For those who prefer Powerpoint and diagrams: http://www.wca4kids.org/wca_drshonkoff_mar2006.htm
AM: Thank you so much for your important letter. Unfortunately, I could not open any of the links you offered. Can you send us the interview with Shonkoff in your mail? The problem with all these discoveries (Martin Teicher already published about his research 20 years ago, Bruce Perry and others too) is that the scientists are rarely interested in and hardly informed about the dynamic of child abuse, nor do they try to know the ways of overcoming therapeutically the consequences of early abuse by questioning their own abusing parents. They may only know the traditional, psychoanalytically oriented treatments that are indeed ineffective. But fortunately they can show what has been denied before, that the mistreatment of children damages them for life.
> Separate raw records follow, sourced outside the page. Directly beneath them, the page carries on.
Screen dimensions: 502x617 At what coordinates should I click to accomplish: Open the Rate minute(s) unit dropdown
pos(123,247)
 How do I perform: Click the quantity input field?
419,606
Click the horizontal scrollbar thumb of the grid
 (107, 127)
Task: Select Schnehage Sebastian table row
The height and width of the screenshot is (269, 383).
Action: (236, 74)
The damage for their mind that I describe as barriers in the mind still does not yet seem clear to them. They don’t seem to realize that to claim discipline from the beginning of the child’s life is exactly the EFFECT of the DAMAGED BRAIN caused by spanking babies and small children. However, it is so obvious. Maybe you will once want to write about your own experience using the research others have done and showing concretely how you found your way of overcoming the terrible abuse you were suffering already before you were born. Good luck for your therapy!